“I think she’s one of the people who is least surprised that she lost…contrary to the view that she held onto this dream of being the first woman president. I think she came close to not running in 2016” – Jennifer Palmieri, Director of Communications for Hillary Clinton’s 2016 campaign
If I were a Democrat, I’d be up in arms outraged to learn that I’d been suckered into protesting in the streets before and after November 8, 2016 in the name of someone who knew she was going to lose the whole thing anyway. Then again, if I were a Democrat I’d be dumb as a bag of hair. It requires that special kind of dumb only Democrats can muster to take Pamieri’s statement where it’s intended to go.
Palmieri is laying the groundwork for the sainthood liberals will soon bestow upon Hillary Clinton. Hillary is, probably before 2020, to become their own personal Joan of Arc, martyred on election day 2016. In Democratistan, it works like this:
– Hillary didn’t want to run, but she knew she had to.
– Hillary knew that with her vagina, the road to the White House wouldn’t be as easy as it was for her penis-equipped husband and opponents.
– Hillary knew it would be an uphill struggle, against all odds, and the chances of emerging unscathed at the end were slim.
– So Hillary climbed into that Scooby van, bottle of hot sauce in her purse in case she ran into black people, and kicked off her Presidential race knowing that while all gave some, she would give it all she had for naught.
I have no doubt at all that somewhere in Democratistan, the mullahs have a tear-jerker video clip ready to release. I bet you a beer the video includes her fainting spell at the 2016 9/11 memorial ceremony in New York. After all, when you need to portray Hillary as being that valiant warrior fighting the fight to her final breath, what better way to emphasize the point than a video showing her being tossed like a side of beef into her Scooby van?
Moreover, if you are the kind of Democrat that dutifully attends every street protest your mullahs tell you to go to, what better way to slam Donald Trump than Mrs. Clinton rebranded as Hillary of Arc?

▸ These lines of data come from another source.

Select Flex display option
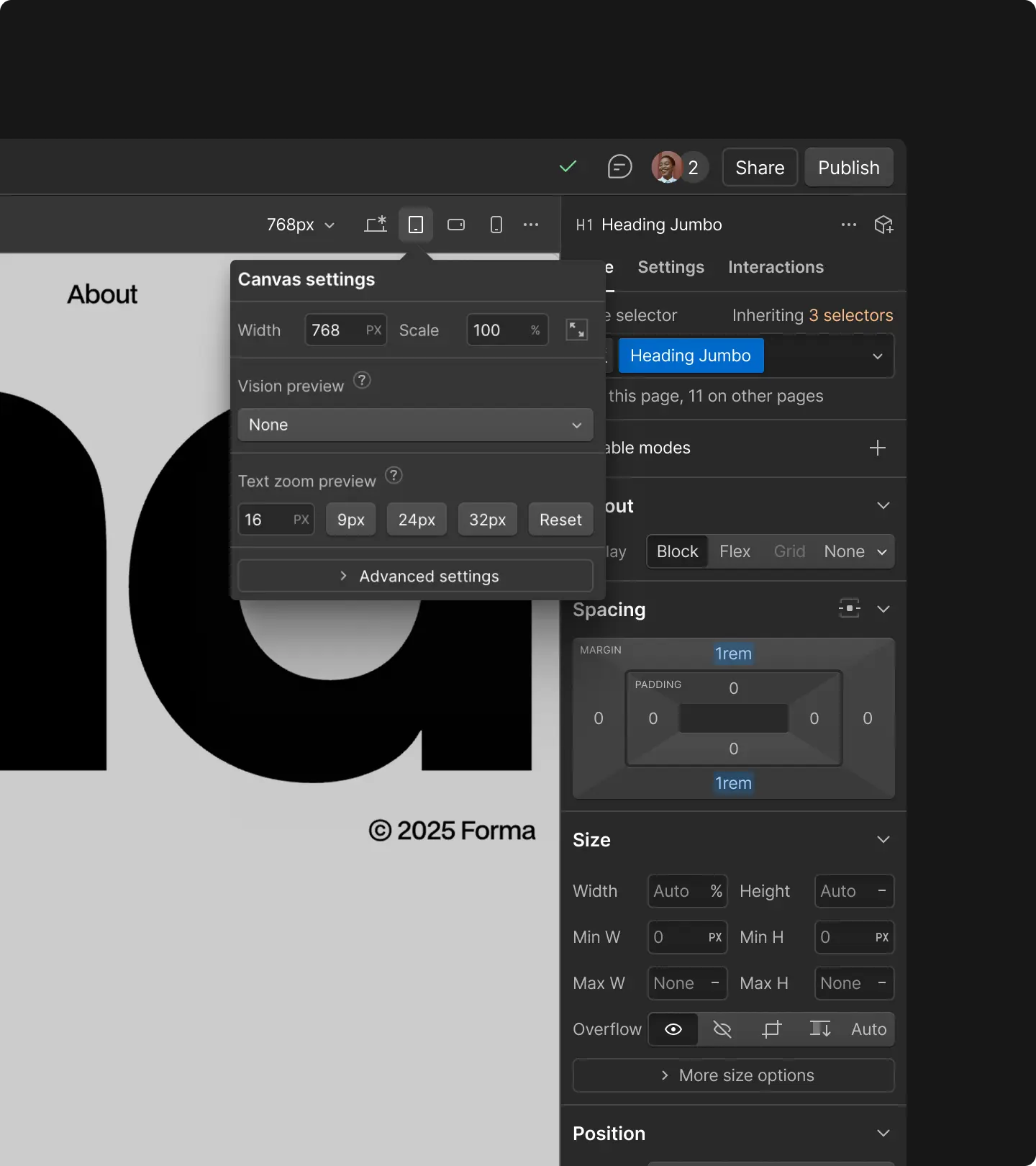 735,551
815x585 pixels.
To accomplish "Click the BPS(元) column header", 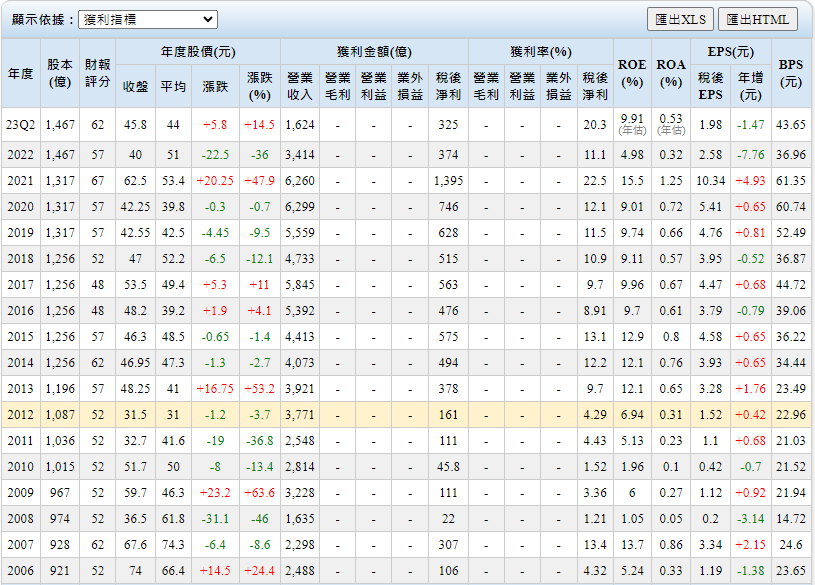I will pos(791,74).
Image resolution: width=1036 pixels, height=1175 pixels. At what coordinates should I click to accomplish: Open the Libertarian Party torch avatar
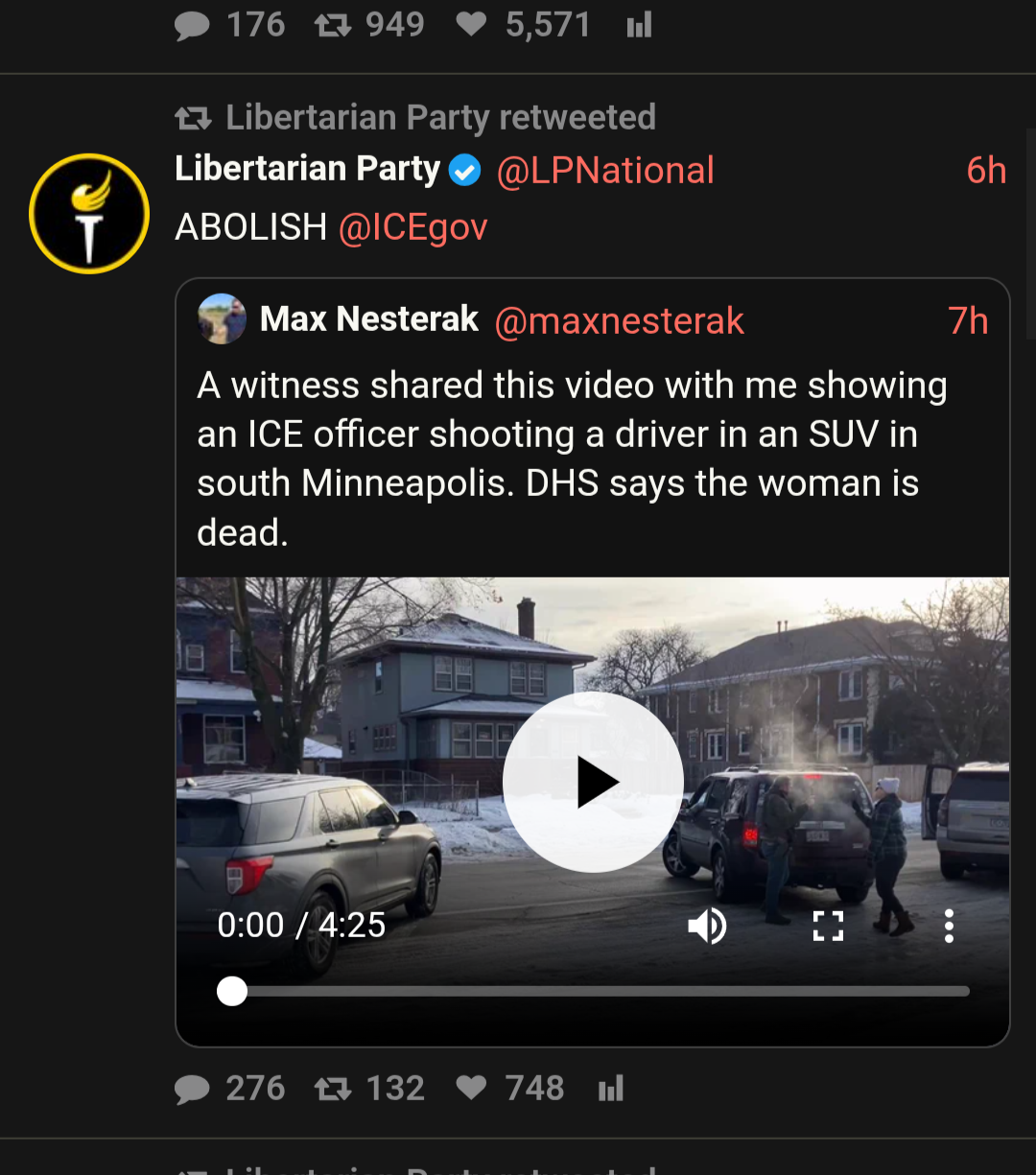point(89,213)
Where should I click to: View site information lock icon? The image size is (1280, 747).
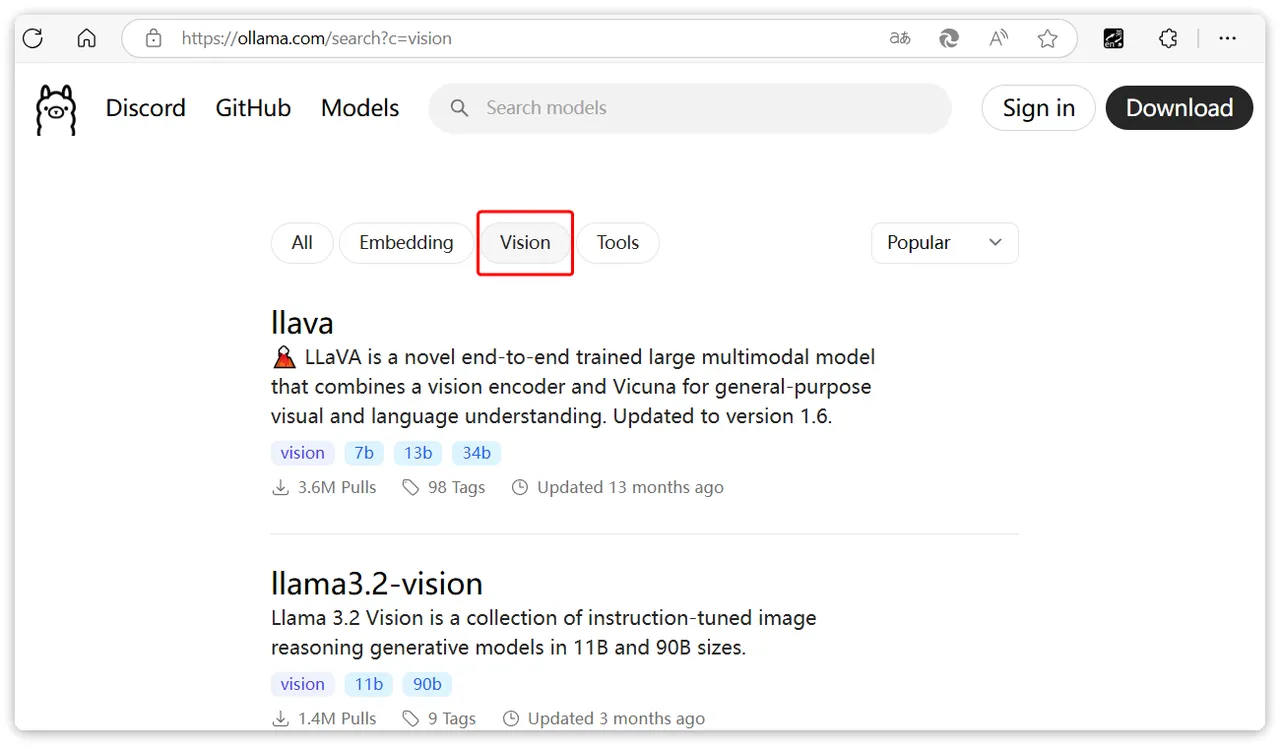[153, 39]
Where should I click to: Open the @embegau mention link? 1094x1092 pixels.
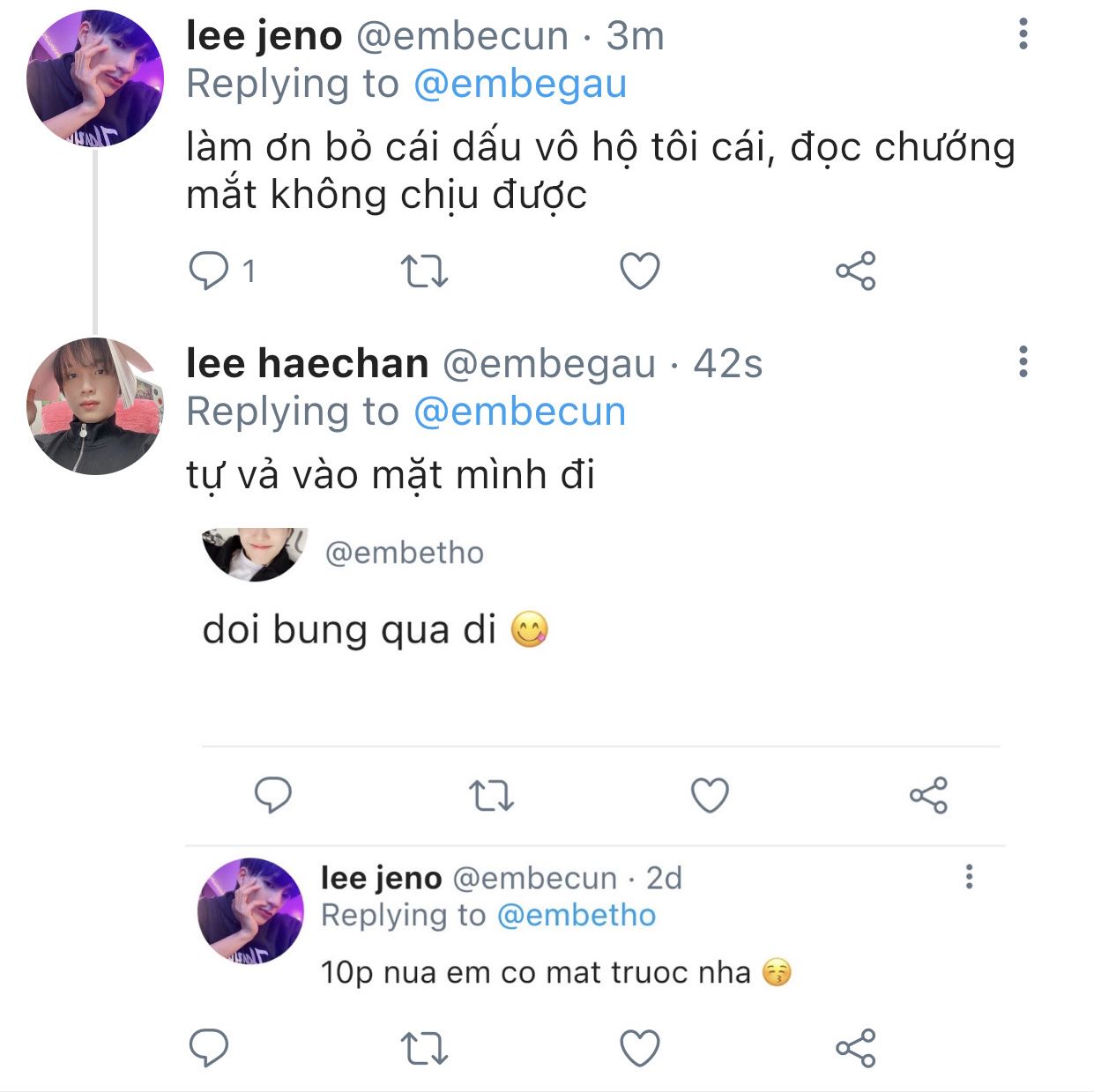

Donald Trump after all, has a penis. Donald Trump skated with ease to the White House. Donald Trump merely had to show up to get elected…but Hillary, she was a fighter every step of the way down to the wire and when she finally lost she was so gracious. So very gracious. The whole Jill-Stein-suddenly- showing-up-with-more-money-than-she’d-raised-her-entire-campaign-to-bankroll-recounts no doubt further bolsters your belief in Hillary’s saintliness. After all, those were Jill Stein’s recounts. Hillary was in Chappaqua recovering from her wounds so no way/no how could have she have been the puppet master pulling Jill Stein’s strings.
Sure, at this point dear reader perhaps you are doubting my assessment. Could there be other explanations for Palmieri’s bizarre statement? (When you thing about it, it is pretty bizarre for someone to essentially go before the public and say “I knew all along we didn’t stand a chance”. Apply it to the NFL, the NBA, etc. and see how ridiculous it sounds.) Keep in mind though, Jennifer Palmieri was Hillary Clintons public relations mullah. The head propagandist. Palmieri’s been making rounds ever since November 9, 2016 trying to make sure Hillary’s legacy doesn’t go the way of other failed candidates like Gore, Dukakis and Mondale.
Don’t be surprised if there’s a Lifetime Network or NBC docudrama conveniently around election day 2018 that chronicles Hillary’s rise and fall. Hillary might even promote it in her tell all book, or on her day time television show.